DATA SHOWN:
- Opening Delimiter -

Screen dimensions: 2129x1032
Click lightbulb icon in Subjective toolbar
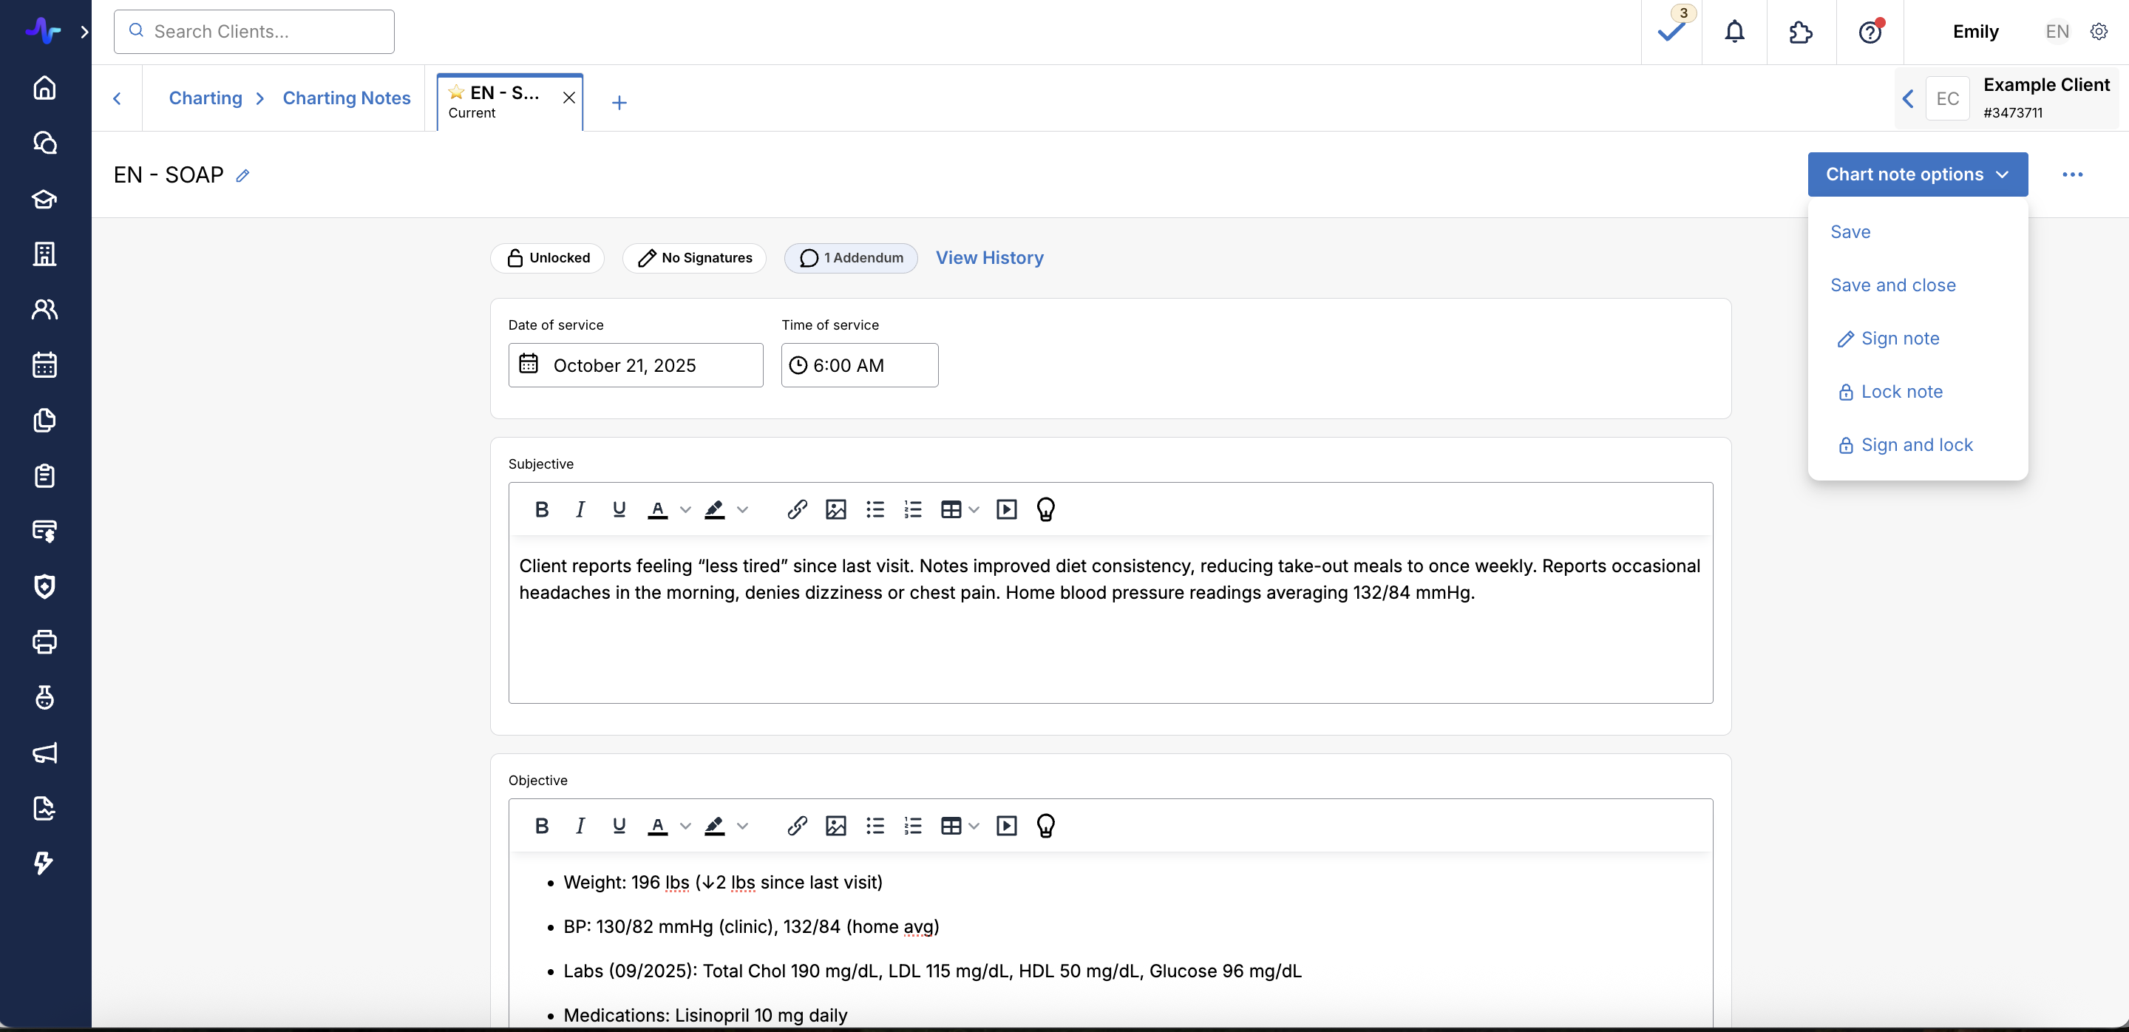pyautogui.click(x=1045, y=510)
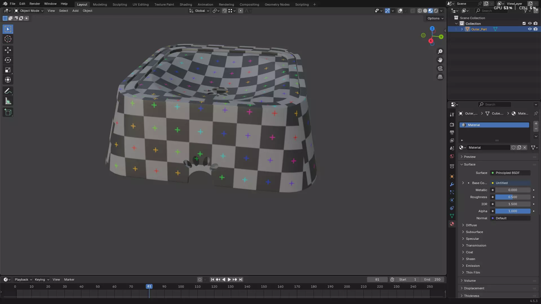Viewport: 541px width, 304px height.
Task: Open the Render menu
Action: 35,4

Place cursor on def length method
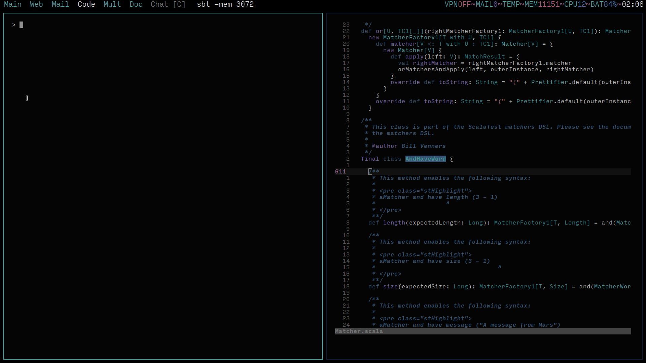pyautogui.click(x=394, y=223)
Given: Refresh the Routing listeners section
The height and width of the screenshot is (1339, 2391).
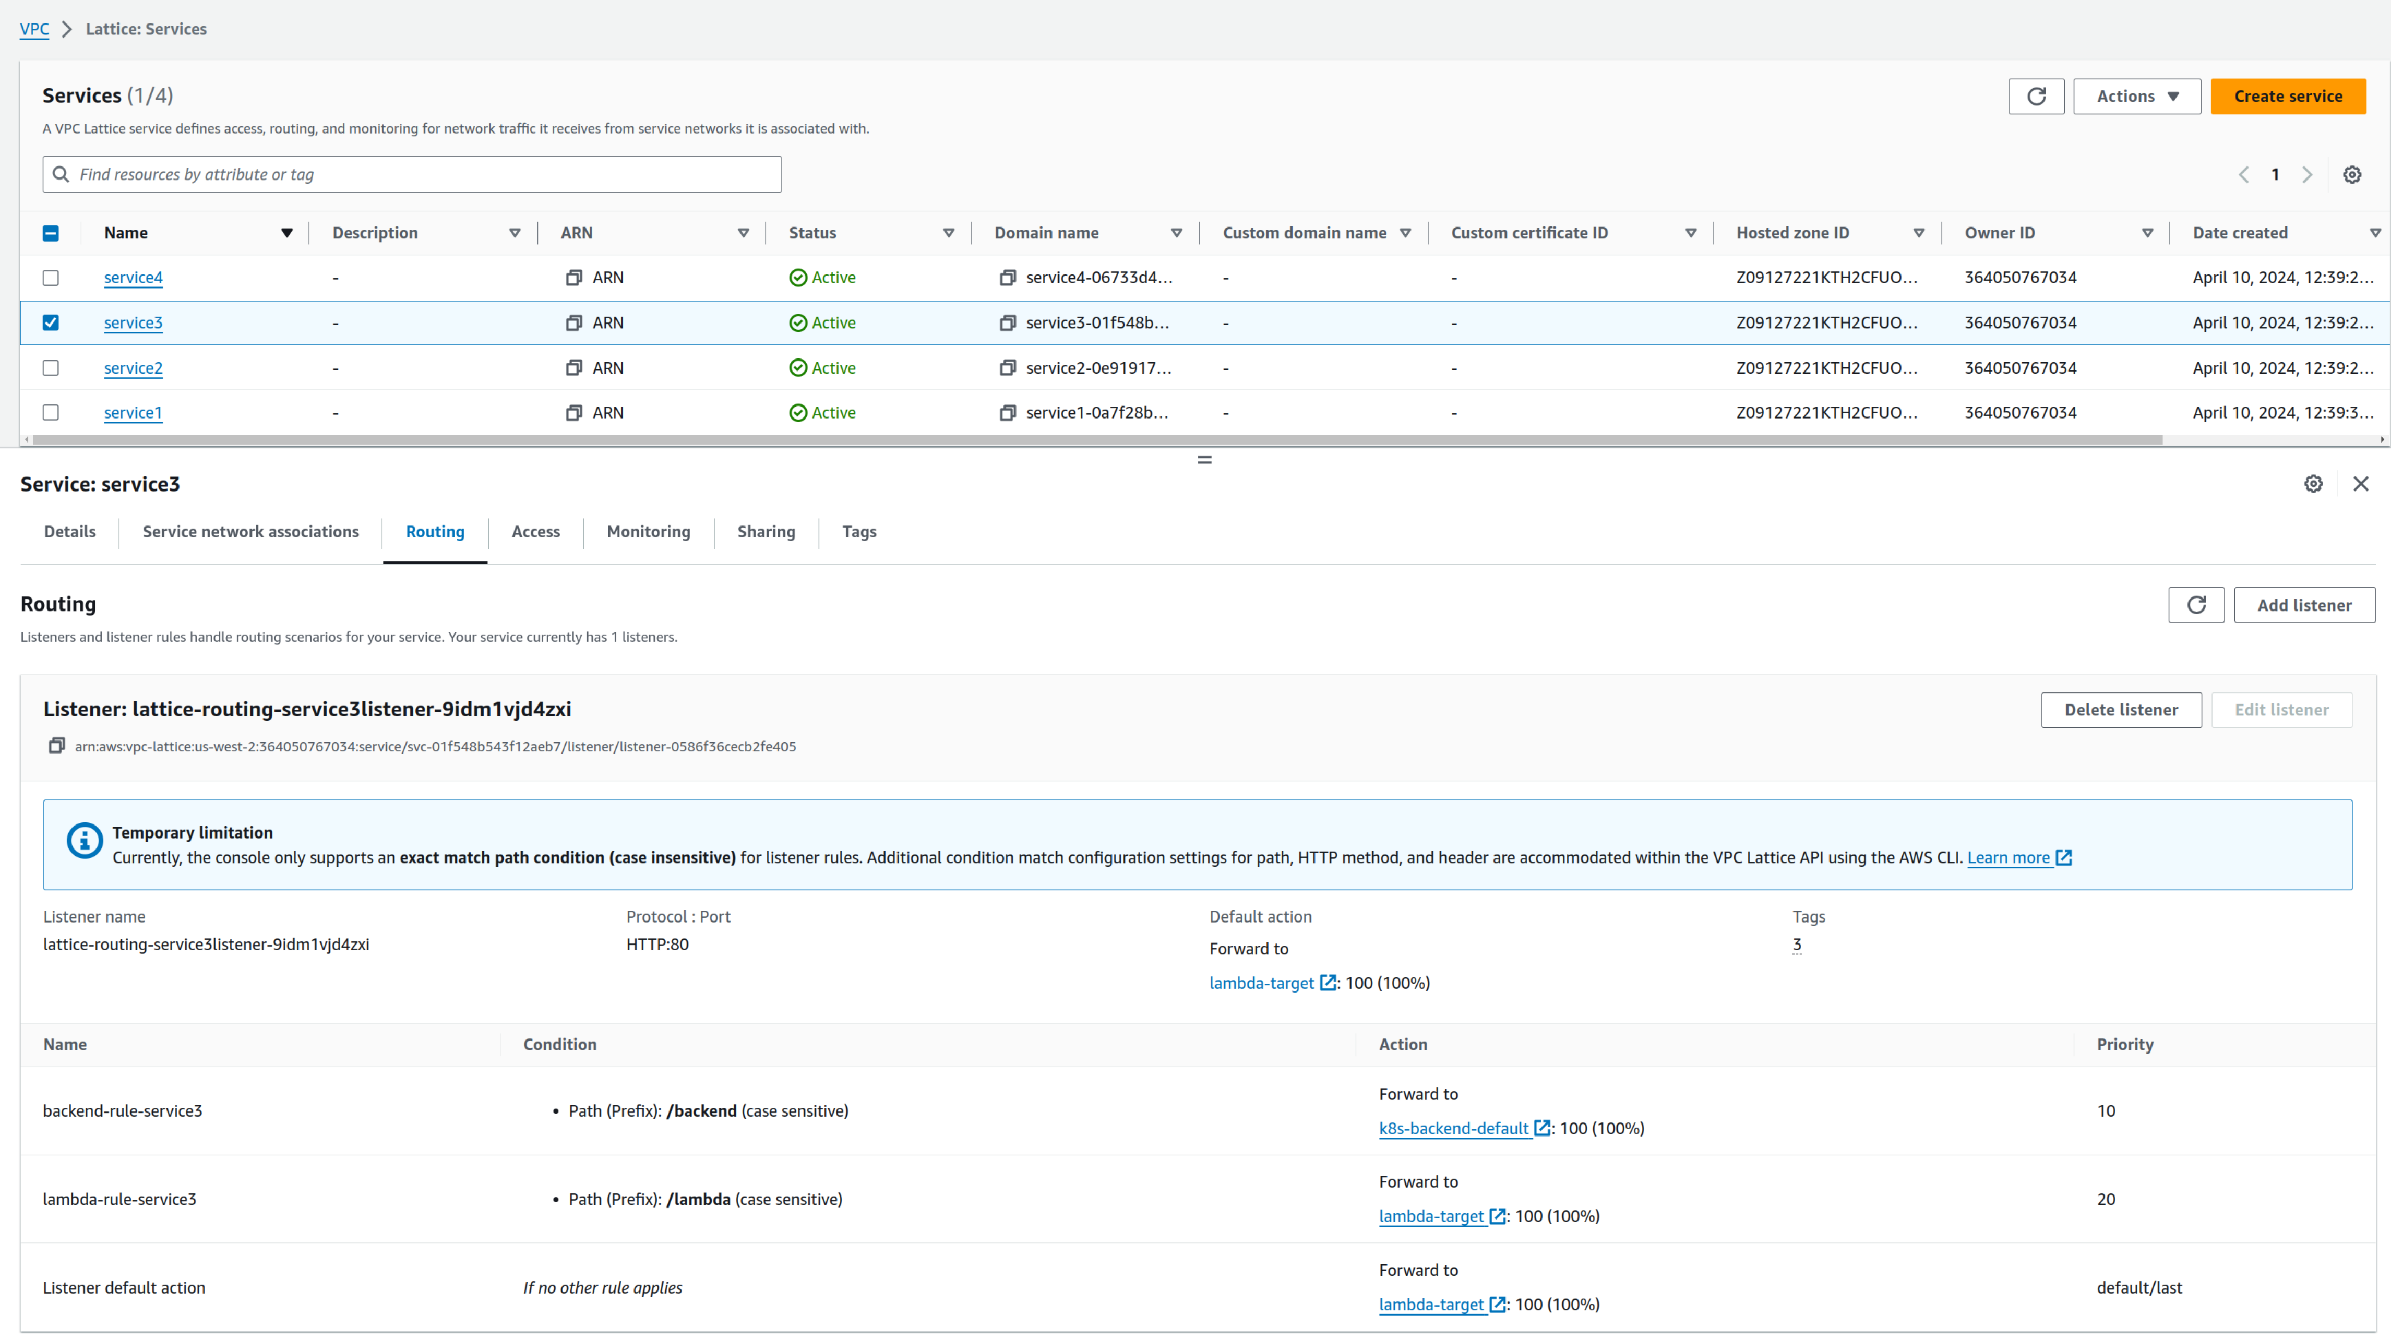Looking at the screenshot, I should (2195, 605).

- Closing Delimiter -

In the answer, all of the material should appear exactly as given, with no picture carried over.

Screen dimensions: 2129x1032
Click lightbulb icon in Subjective toolbar
pyautogui.click(x=1045, y=510)
Viewport: 541px width, 304px height.
Task: Open the Render menu
Action: 35,4

Place cursor on def length method
pyautogui.click(x=394, y=223)
Given: Refresh the Routing listeners section
The height and width of the screenshot is (1339, 2391).
Looking at the screenshot, I should (2195, 605).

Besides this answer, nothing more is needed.